Deconstruct the way this weblog relates to the main URL and the subject at hand. Take note of how “pages” are used to provide specific information, and “posts” are used to develop a dialog of information in a “question and answer” format. What follows is a good definition of Niche Marketing from Wikipedia as related to online affiliate marketing and using technology to develop and create sales via the Internet.
Online Niche Marketing
A niche market is the subset of the market on which a specific product is focusing; therefore the market niche defines the specific product features aimed at satisfying specific market needs, as well as the price range, production quality and the demographics that is intended to impact.
Every single product that is on sale can be defined by its niche market. As of special note, the products aimed at a wide demographic audience, with the resulting low price (due to price elasticity of demand), are said to belong to the mainstream niche—in practice referred to only as mainstream or of high demand. Narrower demographics lead to elevated prices due to the same principle. So to speak, the Niche Market is the highly specialized market that tries to survive among the competition from numerous super companies.

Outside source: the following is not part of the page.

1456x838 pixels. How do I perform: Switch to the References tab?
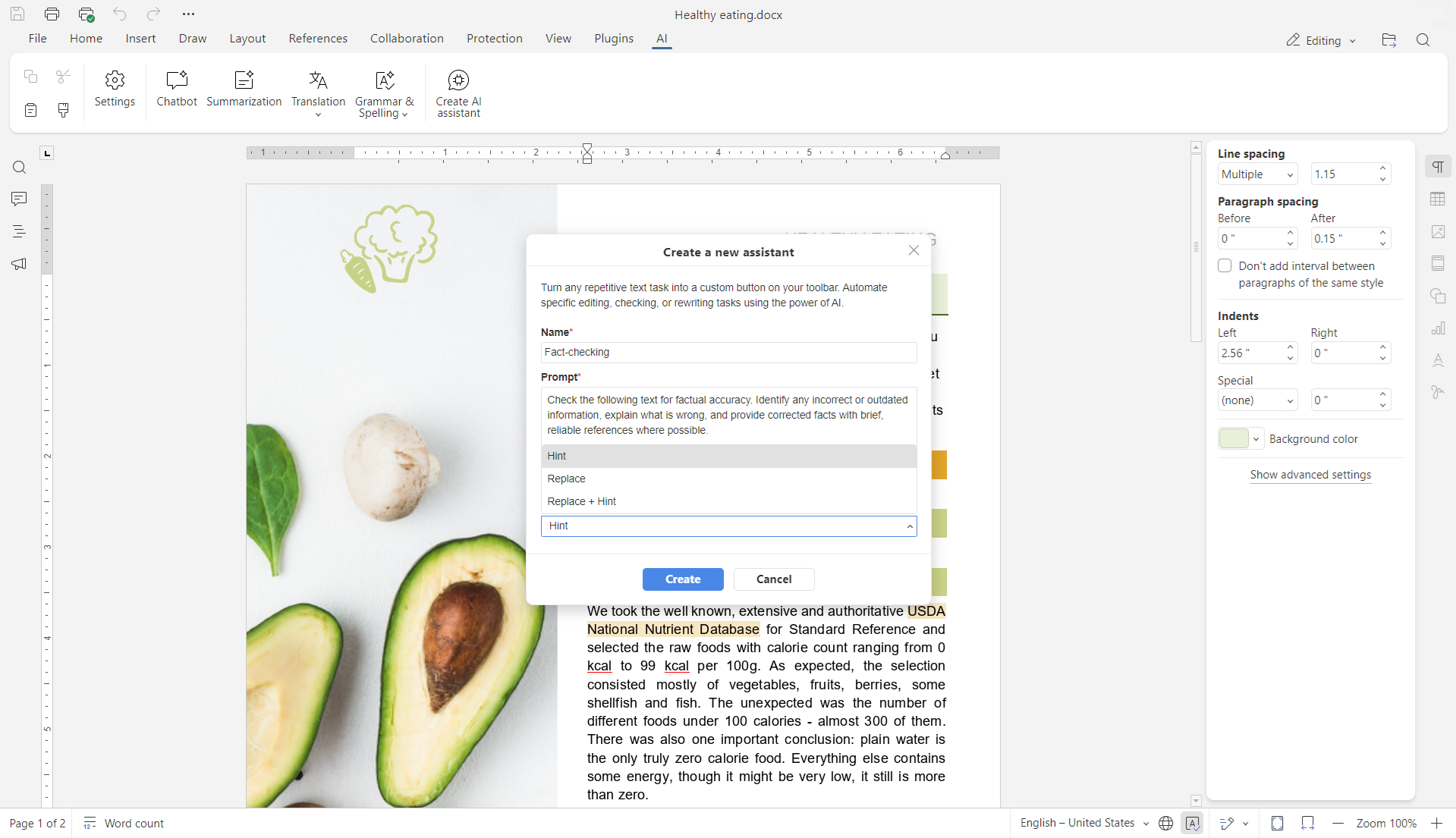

In practice, product vendors and trade businesses are commonly referred as mainstream providers or narrow demographics niche market providers (colloquially shortened to just niche market providers). Small capital providers usually opt for a niche market with narrow demographics as a measure of increasing their gain margins.

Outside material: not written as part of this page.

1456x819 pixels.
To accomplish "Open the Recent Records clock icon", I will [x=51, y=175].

Nevertheless, the final product quality (low or high) is not dependent on the price elasticity of demand; it is associated more with the specific needs that the product is aimed at satisfy and in some cases with brand recognition with which the vendor wants to be associated (e.g., prestige, practicability, money saving, expensiveness, planet environment conscience, power, &c.).
An often used technique for affiliate marketers is Internet-based niche marketing. By appealing to smaller segments of larger markets, referred to as niches, a website can be developed and promoted quickly to uniquely serve a targeted and usually loyal customer base, giving the affiliate a small but regular income stream. This technique is then repeated across several other niche websites until a desired income level is achieved. A bigger niche is harder to market to as the expense of online advertisements increases according to the popularity of the keywords used (on Adwords, for example).
Some niches may become saturated with marketers, increasing competition and thus, according to the economic law of supply and demand, reducing the slice of the pie available to each competitor. One solution is to find smaller, “undiscovered,” but still profitable, niches, usually by searching out the best keywords to target. These lower cost keywords are called long-tailed keywords, as in the long tail of secondary keyword phrases that usually follow the main keyword in popularity of number of searches conducted by internet users. Some are too obscure and may have very few or even no clicks per month, and therefore not much use to target.
The concept of niche marketing can be well understood by the following example: A number of television channels cater to the need of a particular niche; for example, sports channels like STAR SPORTS, ESPN, STAR CRICKET, and TENNIS SPORTS target a niche of sports lovers.